The weekend culminates with a live remote
broadcast, hosted by radio personality John Ulett, Aug. 1, from
The Hard Rock Cafe. The multi-faceted celebration commences with
an invitation-only banquet posthumously honoring Sheldon "Shelley" Grafman,
who owned KSHE when the rock format was introduced. Soon after,
Grafman was credited with transforming it into a nationally known
rock powerhouse. His widow and sons are among the banquet guests.

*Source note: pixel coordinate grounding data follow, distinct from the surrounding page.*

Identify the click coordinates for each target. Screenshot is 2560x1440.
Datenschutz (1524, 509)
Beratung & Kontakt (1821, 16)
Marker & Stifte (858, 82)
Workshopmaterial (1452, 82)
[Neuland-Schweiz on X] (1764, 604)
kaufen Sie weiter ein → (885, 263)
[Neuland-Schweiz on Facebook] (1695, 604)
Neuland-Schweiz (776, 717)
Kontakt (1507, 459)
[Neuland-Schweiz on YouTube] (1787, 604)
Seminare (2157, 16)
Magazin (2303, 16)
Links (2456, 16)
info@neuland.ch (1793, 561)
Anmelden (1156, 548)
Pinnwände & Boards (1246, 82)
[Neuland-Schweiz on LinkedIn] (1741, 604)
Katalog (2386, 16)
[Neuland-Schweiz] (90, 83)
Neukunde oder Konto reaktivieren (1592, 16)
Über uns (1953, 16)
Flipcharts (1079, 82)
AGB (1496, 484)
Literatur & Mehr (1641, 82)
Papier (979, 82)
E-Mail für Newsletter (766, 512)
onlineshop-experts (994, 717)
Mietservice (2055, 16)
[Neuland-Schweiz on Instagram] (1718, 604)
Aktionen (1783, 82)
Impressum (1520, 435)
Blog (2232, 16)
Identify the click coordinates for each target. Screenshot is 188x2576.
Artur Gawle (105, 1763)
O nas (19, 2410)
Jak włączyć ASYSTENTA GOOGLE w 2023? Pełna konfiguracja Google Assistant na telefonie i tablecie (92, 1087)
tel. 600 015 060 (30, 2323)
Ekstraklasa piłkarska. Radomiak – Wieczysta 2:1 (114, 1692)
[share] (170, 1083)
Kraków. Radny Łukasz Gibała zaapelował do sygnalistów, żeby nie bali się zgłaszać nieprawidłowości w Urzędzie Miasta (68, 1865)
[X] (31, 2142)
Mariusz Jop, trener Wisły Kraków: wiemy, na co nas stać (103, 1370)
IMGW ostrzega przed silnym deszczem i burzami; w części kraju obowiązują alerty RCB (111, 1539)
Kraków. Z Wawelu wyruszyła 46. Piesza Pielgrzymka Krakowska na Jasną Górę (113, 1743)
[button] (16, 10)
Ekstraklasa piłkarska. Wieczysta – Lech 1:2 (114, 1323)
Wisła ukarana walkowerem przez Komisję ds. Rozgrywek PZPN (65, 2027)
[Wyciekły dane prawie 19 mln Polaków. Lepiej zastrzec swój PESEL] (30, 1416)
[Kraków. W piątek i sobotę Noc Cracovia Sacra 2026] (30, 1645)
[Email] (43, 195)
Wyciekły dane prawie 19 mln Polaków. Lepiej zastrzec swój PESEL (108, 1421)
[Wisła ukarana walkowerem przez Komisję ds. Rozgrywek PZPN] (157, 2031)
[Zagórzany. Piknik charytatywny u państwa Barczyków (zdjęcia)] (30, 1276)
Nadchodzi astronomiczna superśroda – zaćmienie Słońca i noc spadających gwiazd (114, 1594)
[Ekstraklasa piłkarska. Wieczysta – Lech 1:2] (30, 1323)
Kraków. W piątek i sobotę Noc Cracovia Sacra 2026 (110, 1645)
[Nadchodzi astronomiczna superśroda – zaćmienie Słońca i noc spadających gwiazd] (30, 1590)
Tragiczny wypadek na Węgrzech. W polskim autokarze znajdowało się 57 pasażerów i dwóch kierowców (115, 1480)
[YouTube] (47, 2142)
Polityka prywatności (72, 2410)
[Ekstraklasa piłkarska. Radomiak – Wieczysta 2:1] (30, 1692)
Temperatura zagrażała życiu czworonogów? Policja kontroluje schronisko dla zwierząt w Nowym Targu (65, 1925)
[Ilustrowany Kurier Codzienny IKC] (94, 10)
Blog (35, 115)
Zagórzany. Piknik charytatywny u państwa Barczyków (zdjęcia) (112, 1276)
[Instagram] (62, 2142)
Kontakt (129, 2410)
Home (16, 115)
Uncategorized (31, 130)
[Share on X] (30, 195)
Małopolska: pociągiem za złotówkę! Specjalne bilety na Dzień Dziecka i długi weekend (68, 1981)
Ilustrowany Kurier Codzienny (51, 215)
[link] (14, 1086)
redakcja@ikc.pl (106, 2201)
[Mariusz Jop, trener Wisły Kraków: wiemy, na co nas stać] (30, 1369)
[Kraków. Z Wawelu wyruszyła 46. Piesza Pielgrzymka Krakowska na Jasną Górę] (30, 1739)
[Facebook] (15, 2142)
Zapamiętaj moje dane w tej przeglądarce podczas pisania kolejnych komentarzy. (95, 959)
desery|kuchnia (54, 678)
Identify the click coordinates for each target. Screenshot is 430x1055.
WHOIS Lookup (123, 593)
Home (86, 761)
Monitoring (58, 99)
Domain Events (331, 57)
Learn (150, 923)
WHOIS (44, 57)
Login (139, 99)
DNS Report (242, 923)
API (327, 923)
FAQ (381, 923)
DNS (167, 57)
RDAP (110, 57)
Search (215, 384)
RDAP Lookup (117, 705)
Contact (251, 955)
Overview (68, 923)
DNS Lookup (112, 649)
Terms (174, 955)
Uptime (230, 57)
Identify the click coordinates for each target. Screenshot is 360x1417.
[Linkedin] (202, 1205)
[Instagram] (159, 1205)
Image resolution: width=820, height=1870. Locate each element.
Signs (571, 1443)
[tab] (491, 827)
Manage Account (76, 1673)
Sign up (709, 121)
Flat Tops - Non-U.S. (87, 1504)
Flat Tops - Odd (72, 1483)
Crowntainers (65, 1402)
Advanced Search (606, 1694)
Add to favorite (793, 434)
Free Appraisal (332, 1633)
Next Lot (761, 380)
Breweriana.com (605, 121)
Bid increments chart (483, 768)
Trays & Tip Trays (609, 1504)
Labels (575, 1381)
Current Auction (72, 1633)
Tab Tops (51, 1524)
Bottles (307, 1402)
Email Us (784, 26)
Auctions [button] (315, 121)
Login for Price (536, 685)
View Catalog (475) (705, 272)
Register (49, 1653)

Absher dialed in to the reunion idea as a result of discussions
that co-authors Sam Kaiser and John Neiman had with him as part
of the research the two have been doing for a historical opus they’re
writing, Real Rock Radio....The Long Strange Trip of KSHE 95. They
began working on it in mid-2003, and are currently in talks with
several publishers.
Kaiser, a former St. Louis DJ who had worked
at KSHE, as well as its competitor, recalls, "We were accessing
so many KSHE staffers that nobody had been in contact with for
years, it was turning into old home week. This reunion that Frank
is putting together puts everybody in one spot, hopefully with
a lot of memorabilia and physical material that will greatly add
to this book.
"We could write a dry, crackly timeline," Kaiser
continues, "but
we’re delving deeply into the KSHE characters. You couldn’t
dream up a more interesting, eccentric, wild, hysterical, wonderfully
creative and talented group of characters than the people that
have worked at this radio station over nearly four decades. KSHE
has had an enormous impact on several generations within St. Louis,
and I think, nationwide, as well, as a seminal progressive rock
station and what was really happening and how it precipitated many
cultural changes. KSHE greatly accelerated that cultural explosion;
it was a gathering point."
Absher observes, "We’re
talking about a time that doesn’t
exist anymore and probably never will, and that’s a time
when radio was very important to the listeners. They were actively
involved in the radio station, but also the individual announcers;
you felt as though you knew them. They were live in the studio
and you felt as if they were talking to you. Most of the time nowadays,
that’s not the case. With new technology, announcers are
in a computer, and are nothing more than the deliverer of the audience
so the commercials can be sold."
KSHE and St. Louis are very
much on the same frequency – practically
synonymous, in fact, making the reunion a citywide event.
Absher,
a longtime news reporter with a KSHE competitor, explains, "The
listeners took ownership of KSHE. They felt that this was their
radio station and that the music was being played for them. They
invested themselves in the station as much as the station reached
out to them. KSHE is one of the few radio stations that still works
toward the active radio listener by being actively involved in
the music scene, promoting the bands coming through, and promoting
the station, as well."
Still rockin’ after all these
years, KSHE deserves a party weekend.